After his work was done, Colin claimed exhaustion and went up to the male servants’ quarters and the room he shared with Henry. As he climbed the stairs he realized that if Henry did in fact have a trick card up his sleeve, the lazy git would most likely hide that card in the room they shared. Colin decided to search the room, which would only take a moment since it was such a sparse space, as all the servants’ rooms were. It was windowless and bare walled, with four faded wooden dressers beside four thin beds. Colin turned to the dresser closest to Henry’s bed and grinned. He tilted his head toward the closed door, trying to gauge if someone, namely Henry, was close by. When he felt confident no one was near, he opened Henry’s drawers until he found the neat pile of letters tucked into a hollowed out book. Colin didn’t bother reading the letters before settling them into his pocket. Colin shut the drawer and sat on his bed, leaning his head against the wall so he would look sufficiently exhausted should Henry walk in.
Then Colin had to think. If he kept the letters, Henry would discover they were missing, and the first person Henry would point the finger at would be him. They had always had an uneasy relationship, and Henry would love nothing better than to have Colin dismissed. But if Colin put the letters back and let Henry keep them, Henry could dispose of them before Colin had a chance to gauge their worth. Colin pulled the letters from his pocket and scanned them—a love letter to the Earl, a begging letter, a—but then he heard footsteps and slid them under his mattress. Obviously they were worth something or Henry wouldn’t bother about them. And there were two other footmen in the room with them, two of the hired hands Henry spat at whenever their backs were turned, so it wouldn’t be too hard to direct Henry into blaming them. No one would believe their protestations of innocence, Colin decided, because no one knew them from Adam. I’ll hide the letters away, put the blame on the hired hands if it comes to it, and then I’ll figure out what Henry is up to. I’ll alert everyone to the plot, helping them spot the evidence the way Guy Fawkes’ gunpowder plot was undermined, only instead of a bonfire I’ll celebrate by getting some accolades, and perhaps a few pounds, for myself.

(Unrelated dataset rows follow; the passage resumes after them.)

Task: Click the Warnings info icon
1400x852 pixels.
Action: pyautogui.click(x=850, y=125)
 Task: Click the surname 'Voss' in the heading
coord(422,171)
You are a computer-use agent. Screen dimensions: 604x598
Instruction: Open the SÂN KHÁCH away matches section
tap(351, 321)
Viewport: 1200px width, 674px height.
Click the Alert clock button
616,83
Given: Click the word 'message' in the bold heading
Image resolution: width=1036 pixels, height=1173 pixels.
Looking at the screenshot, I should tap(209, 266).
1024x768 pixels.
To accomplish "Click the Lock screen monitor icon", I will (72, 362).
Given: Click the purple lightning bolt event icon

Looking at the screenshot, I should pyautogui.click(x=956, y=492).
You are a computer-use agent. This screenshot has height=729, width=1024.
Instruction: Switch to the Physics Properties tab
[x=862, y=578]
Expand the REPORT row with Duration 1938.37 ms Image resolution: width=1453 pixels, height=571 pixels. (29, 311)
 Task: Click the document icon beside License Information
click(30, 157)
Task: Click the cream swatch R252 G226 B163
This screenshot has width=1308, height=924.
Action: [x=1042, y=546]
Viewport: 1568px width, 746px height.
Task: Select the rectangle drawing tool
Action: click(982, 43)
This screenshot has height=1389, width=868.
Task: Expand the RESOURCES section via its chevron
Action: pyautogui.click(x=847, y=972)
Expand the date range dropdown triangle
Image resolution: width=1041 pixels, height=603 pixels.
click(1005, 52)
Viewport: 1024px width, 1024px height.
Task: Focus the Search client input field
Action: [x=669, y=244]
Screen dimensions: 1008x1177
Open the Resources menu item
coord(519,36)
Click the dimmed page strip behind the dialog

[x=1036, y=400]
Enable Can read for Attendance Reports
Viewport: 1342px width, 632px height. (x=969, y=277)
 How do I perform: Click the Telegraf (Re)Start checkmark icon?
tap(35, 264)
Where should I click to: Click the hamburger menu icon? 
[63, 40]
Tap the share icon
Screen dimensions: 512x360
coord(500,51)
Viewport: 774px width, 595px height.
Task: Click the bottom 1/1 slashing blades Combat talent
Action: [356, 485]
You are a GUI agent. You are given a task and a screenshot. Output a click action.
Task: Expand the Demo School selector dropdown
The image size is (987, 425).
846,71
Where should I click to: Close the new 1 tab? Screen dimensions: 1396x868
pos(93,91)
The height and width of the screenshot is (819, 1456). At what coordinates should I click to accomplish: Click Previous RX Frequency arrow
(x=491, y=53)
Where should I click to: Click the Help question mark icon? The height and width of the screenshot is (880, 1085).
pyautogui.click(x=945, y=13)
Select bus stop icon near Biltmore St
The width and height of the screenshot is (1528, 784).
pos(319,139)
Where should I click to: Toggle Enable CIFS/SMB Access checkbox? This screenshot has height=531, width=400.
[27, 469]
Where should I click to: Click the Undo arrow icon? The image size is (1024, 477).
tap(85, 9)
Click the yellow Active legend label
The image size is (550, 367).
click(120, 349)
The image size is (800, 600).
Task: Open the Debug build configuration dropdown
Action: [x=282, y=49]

Colin collected the letters once again, opened the door, and looked down the dark hallway, seeing no one. He snapped his fingers when he knew. He would keep the letters in the loose floorboard near the staircase. It was an innocuous defect, and Colin had only discovered it by accident when he tripped coming up the stairs one night. He stood at the top of the stairs, listened, heard no one, and moved the floorboard slowly so it wouldn’t creak. Colin slid the letters into the floor, pressed the wood back into its slot, and returned to his room. He didn’t hear the heavy footsteps stop when he opened the floor. He didn’t see the hands clasped behind the hunched shoulders or the round-rimmed spectacles gleam in the slivers of moonlight penetrating the small window, and he certainly didn’t see the squint behind the spectacles. Which was probably just as well. Mr. Ellis wouldn’t have wanted Colin’s sleep interrupted by the knowledge that he had been seen.